The dollar also fell on the jobs figures as investors raised their bets of a cut in official interest rates when the Reserve Bank next meets on August 7. The dollar fell about three-quarters of a US cent to $US1.017 in recent trading.
Investors view the prospect of a rate cut next month by the Reserve Bank as almost a three-in-four chance.
European shares, meanwhile, have opened lower. Investors there are also following Wall Street's late drop after the minutes to the US Federal Reserve's June meeting dampened hopes for fresh risk-asset-boosting stimulus in the near term.
The FTSEurofirst 300 weakened 0.8 per cent to 1,031.11 by 0703 GMT, having closed flat yesterday.
The Fed minutes showed the world's biggest economy would have to worsen further before the central bank eased monetary policy further. A few officials thought more stimulus was justified, but the majority were unconvinced.
"It doesn't change my overall view that QE3 is going to happen later this year or the beginning of next year. But in the short term this was a disappointment," said Philippe Gijsels, head of research at BNP Paribas Fortis Global Markets.
The world's second-largest economy, meanwhile, may post June quarter gross domestic product growth of 7.7 per cent, according to Bloomberg, a result that would be the worst since the middle of 2009.
Such a result would compare with a reported annual growth rate of 8.1 per cent for the March quarter. The GDP figures are scheduled to be released at noon, AEST, tomorrow.
Even within the expected slowdown, China should still be able to maintain a 7-8 per cent annual growth rate in the next 10 years, said Yu Bin, director of macro-economic research department of the Development Research Centre (DRC) - a think tank linked to China’s cabinet.
"The economy is likely to stabilise and even recover modestly in the second half as such policy measures show results," he said.
On the local market, in the resources sector, global miner BHP Billiton was off 65 cents at $30.40, and Rio Tinto was $1.40 weaker at $54.25.
Mineral sands miner Iluka Resources was 29 cents lower at $8.98 after it lifted its revenue in the first half of the year despite sales dropping by more than a third.

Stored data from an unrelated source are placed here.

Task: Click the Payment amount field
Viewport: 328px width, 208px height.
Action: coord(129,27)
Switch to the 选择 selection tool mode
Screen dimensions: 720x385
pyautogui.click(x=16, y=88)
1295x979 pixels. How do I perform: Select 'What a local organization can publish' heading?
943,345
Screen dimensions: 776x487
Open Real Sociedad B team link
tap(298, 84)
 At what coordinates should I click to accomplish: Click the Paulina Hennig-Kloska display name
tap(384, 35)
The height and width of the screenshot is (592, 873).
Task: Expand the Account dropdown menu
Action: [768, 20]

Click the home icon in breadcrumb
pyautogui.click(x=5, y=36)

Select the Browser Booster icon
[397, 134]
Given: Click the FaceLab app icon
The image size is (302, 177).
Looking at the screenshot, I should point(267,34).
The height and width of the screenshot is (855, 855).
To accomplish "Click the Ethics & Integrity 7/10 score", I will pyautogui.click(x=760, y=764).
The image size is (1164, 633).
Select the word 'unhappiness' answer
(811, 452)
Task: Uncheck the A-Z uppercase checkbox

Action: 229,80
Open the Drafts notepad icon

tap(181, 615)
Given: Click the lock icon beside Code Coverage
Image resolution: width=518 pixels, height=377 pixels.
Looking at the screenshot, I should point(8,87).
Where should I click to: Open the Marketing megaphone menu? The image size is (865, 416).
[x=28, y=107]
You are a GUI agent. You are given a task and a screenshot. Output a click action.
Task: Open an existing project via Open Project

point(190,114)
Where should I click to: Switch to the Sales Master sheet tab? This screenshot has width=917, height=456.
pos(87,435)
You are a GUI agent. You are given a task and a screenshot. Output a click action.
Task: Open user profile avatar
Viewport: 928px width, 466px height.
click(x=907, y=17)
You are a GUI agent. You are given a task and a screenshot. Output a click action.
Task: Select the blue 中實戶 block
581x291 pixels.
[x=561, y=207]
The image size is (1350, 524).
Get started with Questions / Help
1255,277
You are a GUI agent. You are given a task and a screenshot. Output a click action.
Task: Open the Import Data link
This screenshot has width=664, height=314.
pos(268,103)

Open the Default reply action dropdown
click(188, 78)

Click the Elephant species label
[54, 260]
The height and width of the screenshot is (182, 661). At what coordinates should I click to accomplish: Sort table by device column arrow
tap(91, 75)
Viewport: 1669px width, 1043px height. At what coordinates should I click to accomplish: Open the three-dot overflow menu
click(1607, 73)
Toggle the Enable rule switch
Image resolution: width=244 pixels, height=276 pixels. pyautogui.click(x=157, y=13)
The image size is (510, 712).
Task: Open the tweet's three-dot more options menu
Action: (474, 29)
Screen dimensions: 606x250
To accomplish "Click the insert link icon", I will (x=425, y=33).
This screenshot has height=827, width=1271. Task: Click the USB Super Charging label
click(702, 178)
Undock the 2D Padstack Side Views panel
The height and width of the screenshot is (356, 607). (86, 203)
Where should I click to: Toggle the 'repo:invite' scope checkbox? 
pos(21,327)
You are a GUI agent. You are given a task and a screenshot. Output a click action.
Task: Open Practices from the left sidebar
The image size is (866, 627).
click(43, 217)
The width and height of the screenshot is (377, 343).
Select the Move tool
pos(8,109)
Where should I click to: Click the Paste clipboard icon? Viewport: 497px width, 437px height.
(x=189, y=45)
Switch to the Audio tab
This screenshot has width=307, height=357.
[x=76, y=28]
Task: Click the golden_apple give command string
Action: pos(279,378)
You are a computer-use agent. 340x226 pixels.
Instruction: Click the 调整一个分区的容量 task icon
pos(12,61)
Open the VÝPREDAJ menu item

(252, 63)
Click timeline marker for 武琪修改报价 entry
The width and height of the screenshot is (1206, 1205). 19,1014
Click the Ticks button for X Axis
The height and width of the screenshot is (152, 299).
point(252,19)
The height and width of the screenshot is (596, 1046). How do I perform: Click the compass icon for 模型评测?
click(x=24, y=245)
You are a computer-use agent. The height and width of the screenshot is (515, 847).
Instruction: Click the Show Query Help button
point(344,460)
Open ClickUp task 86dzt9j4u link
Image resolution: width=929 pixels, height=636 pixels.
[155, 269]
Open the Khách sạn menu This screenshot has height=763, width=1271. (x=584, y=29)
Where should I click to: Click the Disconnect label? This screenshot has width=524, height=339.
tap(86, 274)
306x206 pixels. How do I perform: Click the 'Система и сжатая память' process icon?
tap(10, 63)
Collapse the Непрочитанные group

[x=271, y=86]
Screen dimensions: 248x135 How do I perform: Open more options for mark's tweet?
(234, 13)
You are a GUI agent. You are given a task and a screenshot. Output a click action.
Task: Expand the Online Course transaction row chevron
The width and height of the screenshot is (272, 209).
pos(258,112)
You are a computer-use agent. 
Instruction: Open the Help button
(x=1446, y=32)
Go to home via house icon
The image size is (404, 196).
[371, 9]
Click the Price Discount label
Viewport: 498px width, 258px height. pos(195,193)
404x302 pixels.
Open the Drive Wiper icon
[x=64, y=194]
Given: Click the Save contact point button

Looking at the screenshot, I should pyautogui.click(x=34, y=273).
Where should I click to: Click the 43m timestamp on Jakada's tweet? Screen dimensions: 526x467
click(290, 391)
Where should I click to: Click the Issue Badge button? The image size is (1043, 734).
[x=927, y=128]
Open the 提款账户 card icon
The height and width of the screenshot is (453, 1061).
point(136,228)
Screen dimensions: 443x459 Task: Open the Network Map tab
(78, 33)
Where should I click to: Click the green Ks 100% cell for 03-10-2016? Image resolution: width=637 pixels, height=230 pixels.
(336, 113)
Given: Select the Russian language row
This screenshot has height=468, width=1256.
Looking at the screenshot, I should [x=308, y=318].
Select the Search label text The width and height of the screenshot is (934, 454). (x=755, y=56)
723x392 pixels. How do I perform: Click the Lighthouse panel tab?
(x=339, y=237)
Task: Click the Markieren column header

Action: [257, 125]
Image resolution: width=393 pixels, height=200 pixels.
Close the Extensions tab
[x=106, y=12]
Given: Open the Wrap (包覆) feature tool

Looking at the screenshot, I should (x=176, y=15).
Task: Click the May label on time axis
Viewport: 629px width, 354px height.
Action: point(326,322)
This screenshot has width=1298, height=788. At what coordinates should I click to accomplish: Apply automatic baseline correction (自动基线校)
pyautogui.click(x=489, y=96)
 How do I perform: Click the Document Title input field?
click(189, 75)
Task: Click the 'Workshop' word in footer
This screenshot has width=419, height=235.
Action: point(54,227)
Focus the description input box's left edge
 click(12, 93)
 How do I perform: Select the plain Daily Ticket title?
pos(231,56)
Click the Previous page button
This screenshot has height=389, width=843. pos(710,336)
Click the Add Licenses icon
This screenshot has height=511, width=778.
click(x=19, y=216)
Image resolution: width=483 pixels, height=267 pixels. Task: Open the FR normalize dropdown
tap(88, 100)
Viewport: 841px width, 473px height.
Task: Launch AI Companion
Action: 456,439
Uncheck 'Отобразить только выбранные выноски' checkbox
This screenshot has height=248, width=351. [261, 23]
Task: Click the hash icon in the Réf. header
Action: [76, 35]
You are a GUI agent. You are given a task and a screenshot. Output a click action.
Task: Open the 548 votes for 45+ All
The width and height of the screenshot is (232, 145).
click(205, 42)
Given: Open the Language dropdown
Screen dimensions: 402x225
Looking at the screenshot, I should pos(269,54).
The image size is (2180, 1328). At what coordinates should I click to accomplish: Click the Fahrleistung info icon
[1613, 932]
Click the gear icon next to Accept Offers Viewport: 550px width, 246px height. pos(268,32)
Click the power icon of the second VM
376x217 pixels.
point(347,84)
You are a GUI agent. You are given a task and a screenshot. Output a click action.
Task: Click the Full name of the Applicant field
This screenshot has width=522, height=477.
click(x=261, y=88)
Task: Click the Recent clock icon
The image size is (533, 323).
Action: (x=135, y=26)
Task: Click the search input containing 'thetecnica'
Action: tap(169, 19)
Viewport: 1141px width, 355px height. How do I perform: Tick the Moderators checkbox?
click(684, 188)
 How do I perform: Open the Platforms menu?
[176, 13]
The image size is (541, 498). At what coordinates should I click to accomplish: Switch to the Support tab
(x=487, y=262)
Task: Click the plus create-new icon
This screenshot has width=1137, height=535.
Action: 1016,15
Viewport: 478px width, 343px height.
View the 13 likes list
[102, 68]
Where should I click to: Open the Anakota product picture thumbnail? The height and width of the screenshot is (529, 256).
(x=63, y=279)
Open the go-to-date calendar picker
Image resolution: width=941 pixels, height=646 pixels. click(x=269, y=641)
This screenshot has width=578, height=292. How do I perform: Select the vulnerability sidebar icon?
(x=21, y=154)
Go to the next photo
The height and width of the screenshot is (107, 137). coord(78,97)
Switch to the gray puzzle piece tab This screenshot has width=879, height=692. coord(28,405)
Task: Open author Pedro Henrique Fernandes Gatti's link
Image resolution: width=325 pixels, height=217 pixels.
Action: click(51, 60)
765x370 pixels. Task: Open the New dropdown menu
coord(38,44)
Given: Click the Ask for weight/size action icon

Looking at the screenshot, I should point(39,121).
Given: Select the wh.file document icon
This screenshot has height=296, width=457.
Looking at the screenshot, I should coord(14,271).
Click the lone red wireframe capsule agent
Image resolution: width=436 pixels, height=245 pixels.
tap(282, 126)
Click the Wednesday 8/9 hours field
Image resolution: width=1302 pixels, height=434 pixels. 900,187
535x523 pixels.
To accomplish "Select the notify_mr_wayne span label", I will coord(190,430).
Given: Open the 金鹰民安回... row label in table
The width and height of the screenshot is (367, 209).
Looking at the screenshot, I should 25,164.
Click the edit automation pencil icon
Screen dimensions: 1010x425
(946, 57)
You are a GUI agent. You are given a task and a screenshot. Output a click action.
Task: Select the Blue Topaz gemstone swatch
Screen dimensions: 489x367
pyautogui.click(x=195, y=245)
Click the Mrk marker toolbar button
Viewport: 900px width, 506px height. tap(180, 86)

Among the major banks, National Australia Bank was off 13 cents at $23.46, ANZ fell 26 cents to $22.18, Commonwealth Bank eased nine cents to $53.51, and Westpac advanced 5 cents at $21.87.
In the retail sector, Myer declined 1.5 cents to $1.66 after the struggling department store chain said it would make 100 jobs redundant.
TelstraAmong other stocks, telco Telstra slipped one cent to $3.85 - snapping five days of gains - after it said it was selling its New Zealand subsidiary TelstraClear to Vodafone for $NZ840 million ($A660 million).
Toll roads operator Transurban shares rose 15 cents to $5.83 after it said it had lifted its annual toll revenue by nearly six per cent.
Construction products company CSR lost three cents to $1.20 as it said the soft housing market and low aluminium prices may drag on its first-half earnings.
Shares in ClearView Wealth Management soared by 15 per cent after the financial services group received a $220 million takeover offer.
The surprise 50-cents-a-share offer came from CCP Bid Co, a subsidiary of private equity manager Crescent Capital Partners Management.
Shares in ClearView rocketed on the news, rising 7 cents to 53.5 cents.
Preliminary national turnover was 1.32 billion securities worth $3.65 billion, with 534 stocks down, 333 up and 336 unchanged.
On the ASX 24, the September share price index futures contract was down 26 points at 4,038 points, with 23,648 contracts traded, according to preliminary calculations.